◆ **Text excerpt**
_____

Tuesday, October 28, 2014

William, William!

Apparently, certain people are more natural mimics than others. These folks adopt others' accents, often unconsciously, if they hang around them enough. I've never been much of a mimic; I can't even pretend to be Australian without sounding like a Hanna-Barbera villain. I created a Cockney accent for Nancy in an elementary school production of Oliver! that, most unfortunately, no responsible adult could talk me out of. (If anyone still has VHS tapes - Taylor Elementary, Norfolk, Virginia, early 1990s - please burn them.)

The book for my Faulkner/Morrison class this week is Absalom, Absalom!, which boasts the longest sentence in the English language (1,288 words), according to Guinness. I'm saying this with my forehead to the ground: it is a hard book. I believe that the not insignificant trouble I'm having with it is just desserts for the passionate post I wrote defending long sentences, but I also believe that Absalom is why my writing exercise this week included a sentence that was a hundred and eighty-seven words long. Previously for this class I wrote a sentence that was even longer (209 words), but for that one I just kept piling conjunctions behind commas. I only used one semicolon. The one I wrote on Sunday uses all kinds of punctuation to patch itself together, just as Faulkner does in Absalom.

_____

◆ **What this exercise asks**
1: According to the blog post, how many words long is the longest sentence in the English language, as recorded by Guinness?
2: Update everything in the blog post from "The book for" down to "does in Absalom.", replacing "semicolon" with "dash".

◆ **Excerpted data**

_____

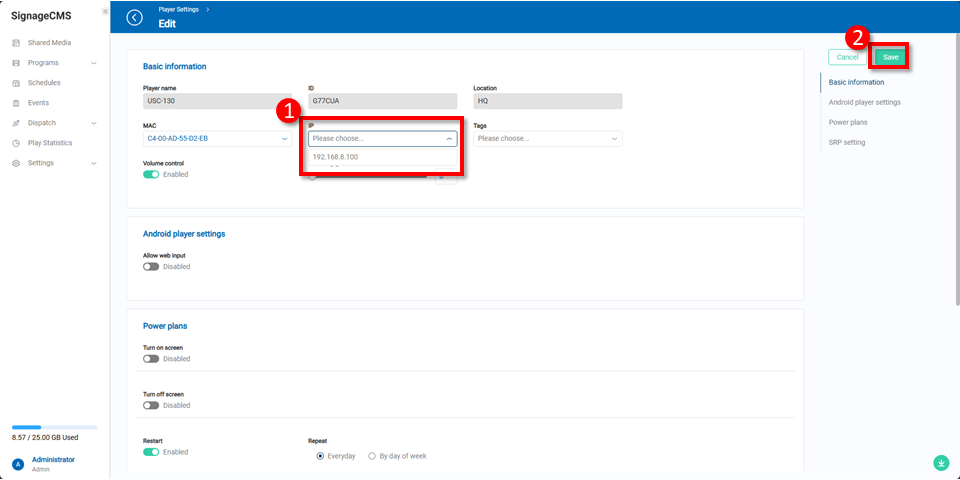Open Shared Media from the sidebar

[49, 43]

_____

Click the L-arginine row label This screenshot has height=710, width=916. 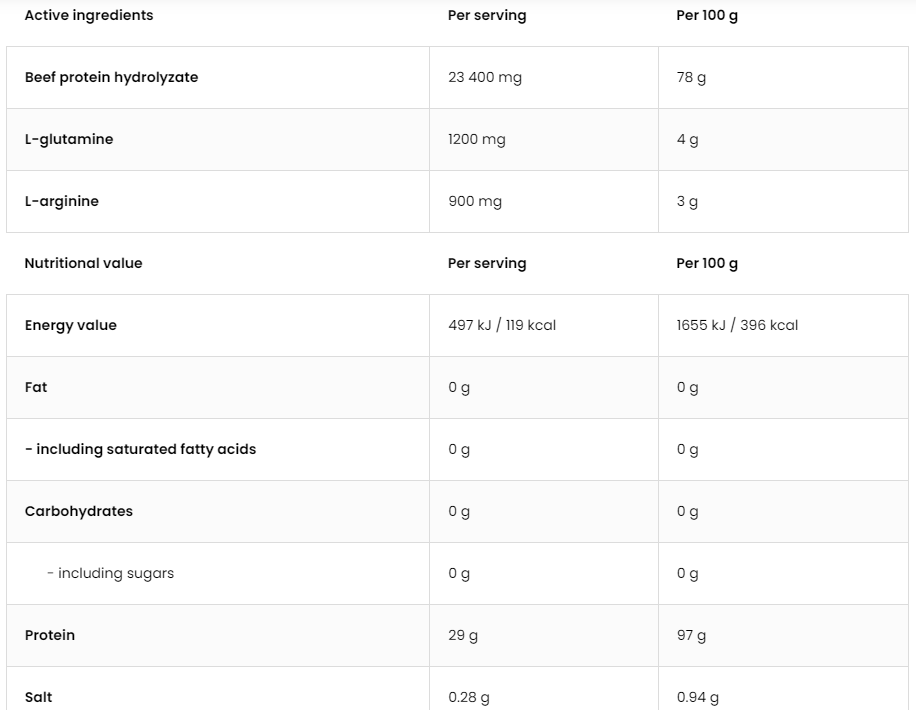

_____

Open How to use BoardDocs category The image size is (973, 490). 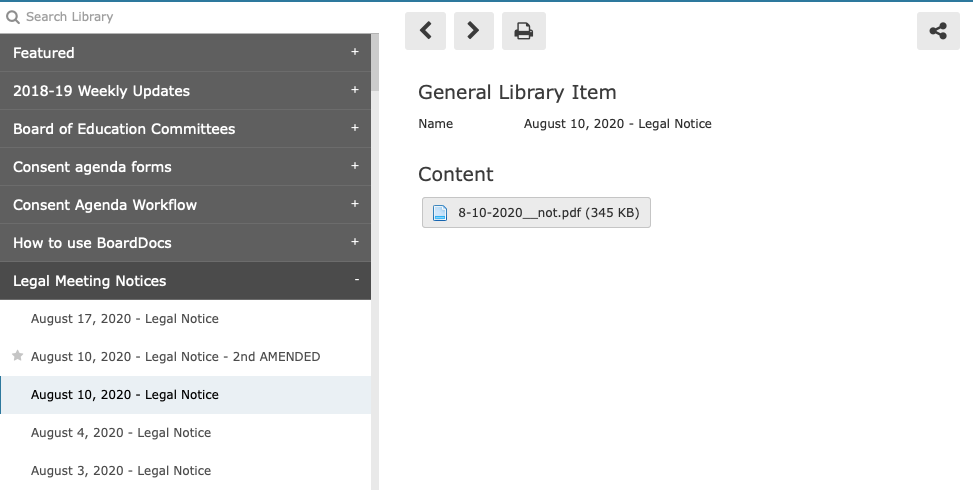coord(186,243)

_____

◆ **Exercise results**
1: 1,288 words.

2:
The book for my Faulkner/Morrison class this week is Absalom, Absalom!, which boasts the longest sentence in the English language (1,288 words), according to Guinness. I'm saying this with my forehead to the ground: it is a hard book. I believe that the not insignificant trouble I'm having with it is just desserts for the passionate post I wrote defending long sentences, but I also believe that Absalom is why my writing exercise this week included a sentence that was a hundred and eighty-seven words long. Previously for this class I wrote a sentence that was even longer (209 words), but for that one I just kept piling conjunctions behind commas. I only used one dash. The one I wrote on Sunday uses all kinds of punctuation to patch itself together, just as Faulkner does in Absalom.